## Source text

__________________________________________________

The history of the world suggests a rather different
interpretation of mankind’s purpose. It seems more likely than we have been
brought into this world to serve as fodder for God’s quirky pranks. And God
surely has a cruel sense of humor – more like cartoonists at Charlie Hebdo, as a matter of fact.
For some time now God has been laughing at Russia. He has been
laughing at America, too, and may yet saddle the Free World with a leadership
team comprised of President Donald Trump
and Vice-President Ben Carson. But Russia has been the butt of His most
sadistic attempts at humor.
God may have been angered by the Bolsheviks’ militant atheism
or by their hubristic claim to create Heaven on Earth – the same way He had
been made unhappy by humans trying to build the Tower of Babel. Be that as it
may, he is extracting a terrible revenge. He has given Russia a Church that is
very much in line with the description of Antichrist in the New Testament – KGB
agents dressed in priestly robes feeding the faithful pagan fetishes like the
Virgin’s Girdle while using the pulpit to spread hatred.
Take last week’s speech by Kirill, the Patriarch of Moscow and
all Rus’ and the Primate of the Russian Orthodox Church, in which he warned
against casting doubt on Stalin’s accomplishments, especially praising his
government’s achievements during the 1920s and the 1930s. It would have been
delightfully ironic if it weren’t so utterly despicable. Stalin was up to his
neck in the blood of clerics and ordinary believers of all creeds, confessions
and denominations. Moreover, Stalin’s persecution of the Russian Orthodox
Church was especially murderous starting in the late 1920s. It went on
throughout the 1930s, ending only in June 1941,
when Stalin made a cynical appeal to the religious feelings of the
Russian people to help defend him from Hitler’s tanks.

__________________________________________________

## Extracted information
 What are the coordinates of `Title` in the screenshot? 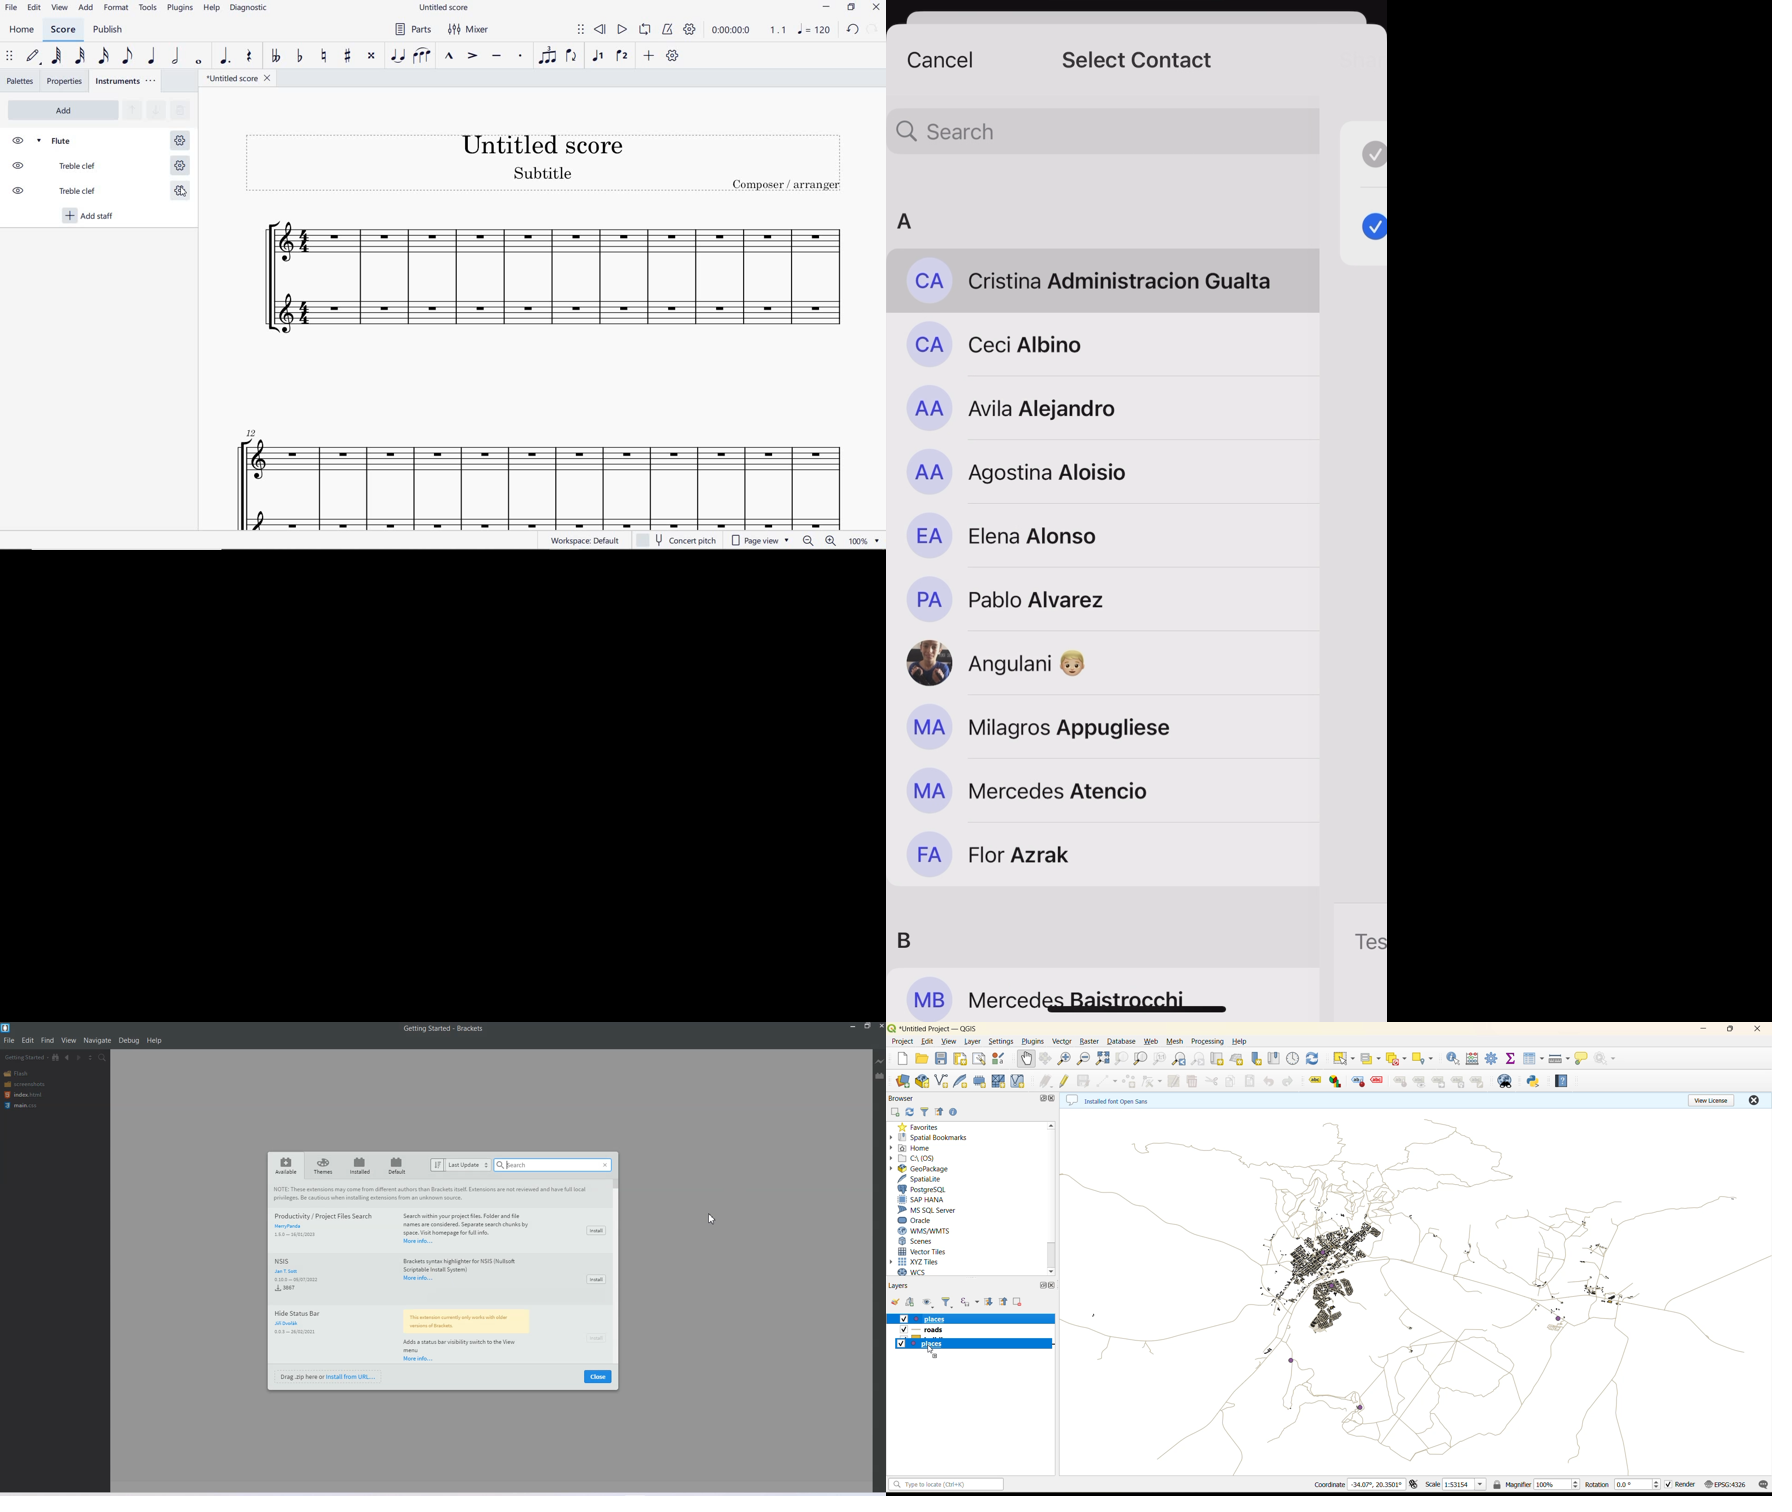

__________________________________________________

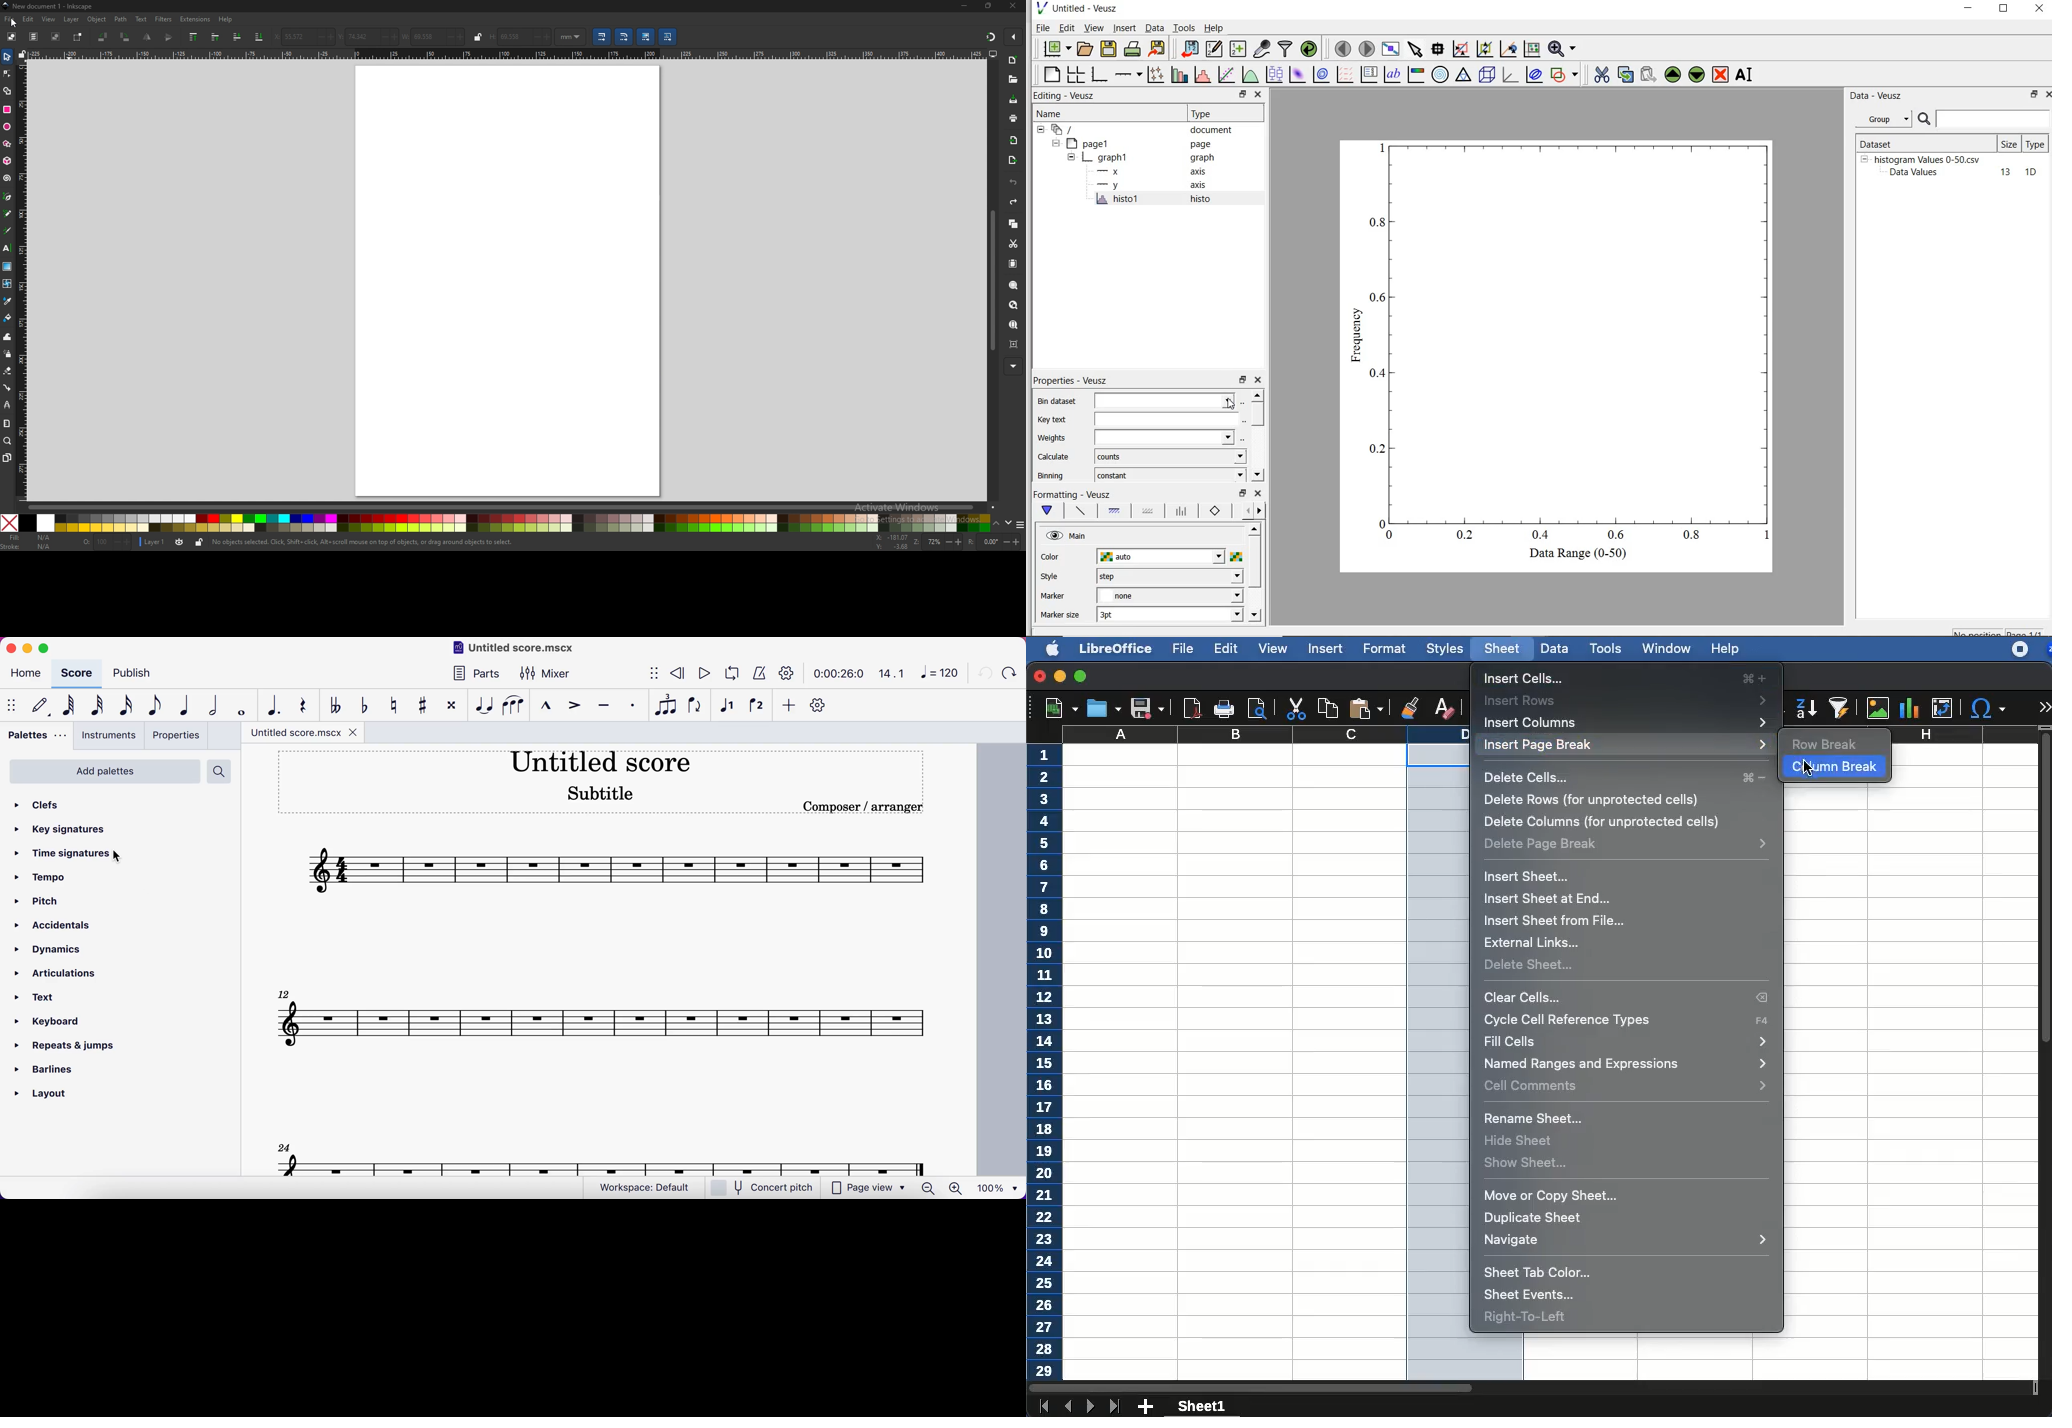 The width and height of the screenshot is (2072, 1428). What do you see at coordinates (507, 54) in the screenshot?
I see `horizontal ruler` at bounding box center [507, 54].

__________________________________________________

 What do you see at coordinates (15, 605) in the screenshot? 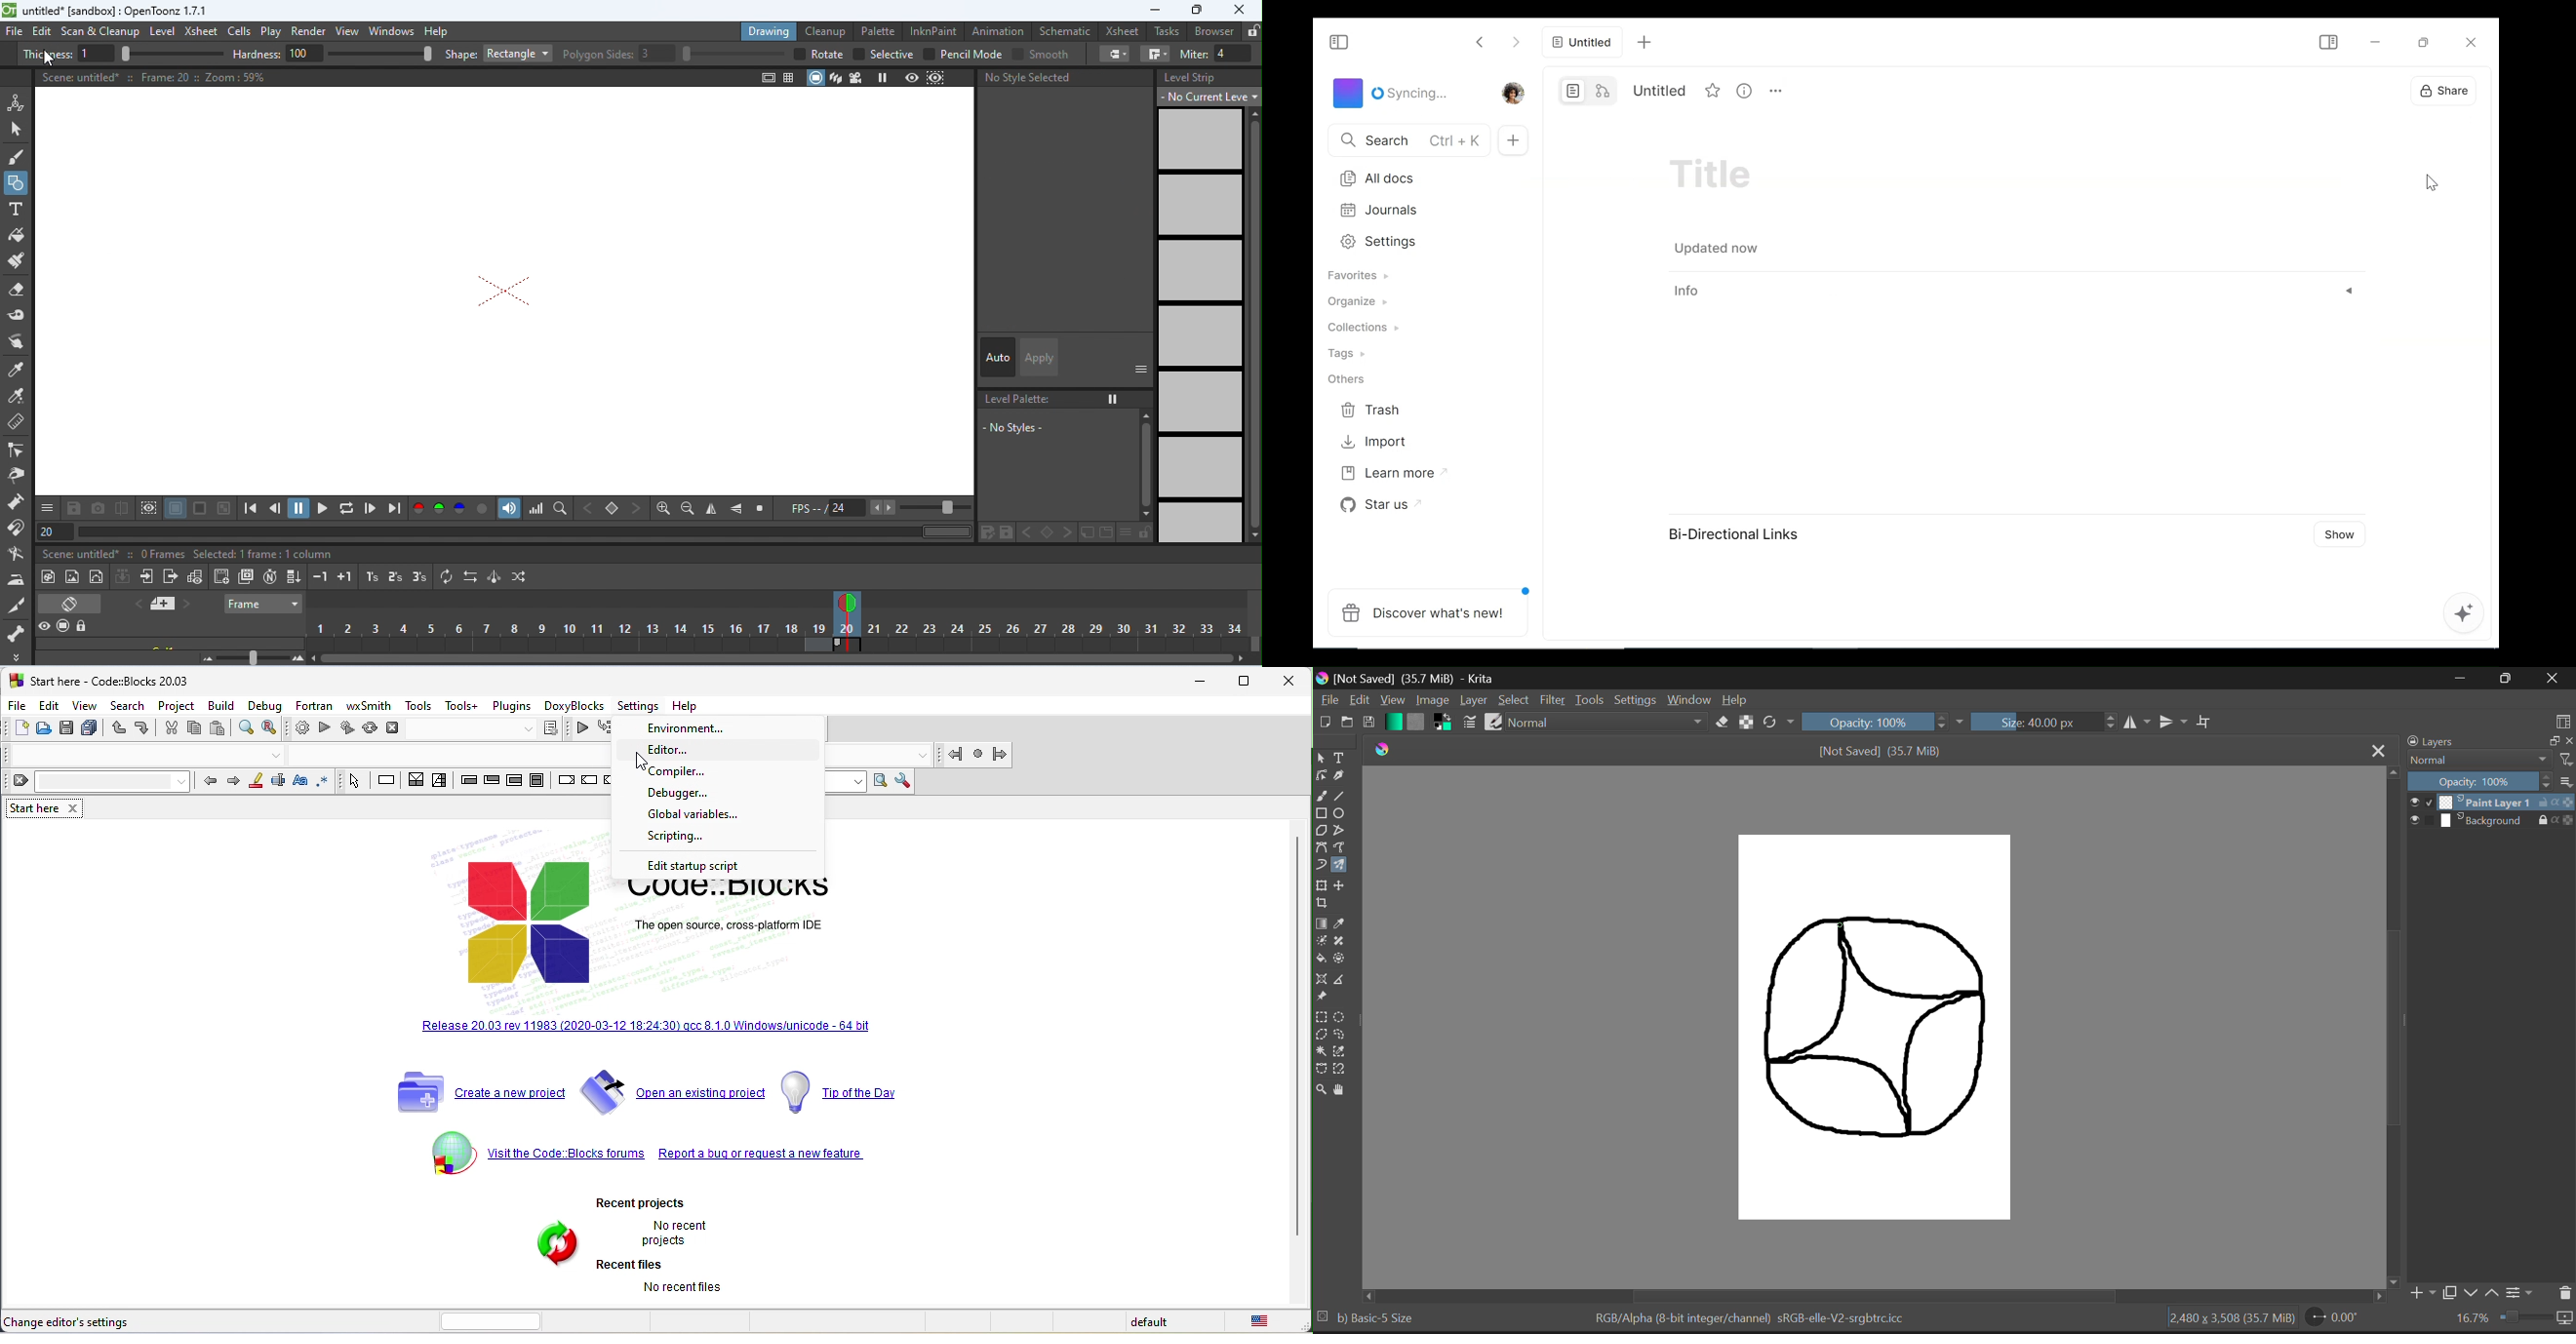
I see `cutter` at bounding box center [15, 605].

__________________________________________________

## To do
From the essay on Russia and Stalin, quote the passage between "The history of" and "matter of fact.", inclusive. The records are a separate set of material.

## Problem solution
The history of the world suggests a rather different
interpretation of mankind’s purpose. It seems more likely than we have been
brought into this world to serve as fodder for God’s quirky pranks. And God
surely has a cruel sense of humor – more like cartoonists at Charlie Hebdo, as a matter of fact.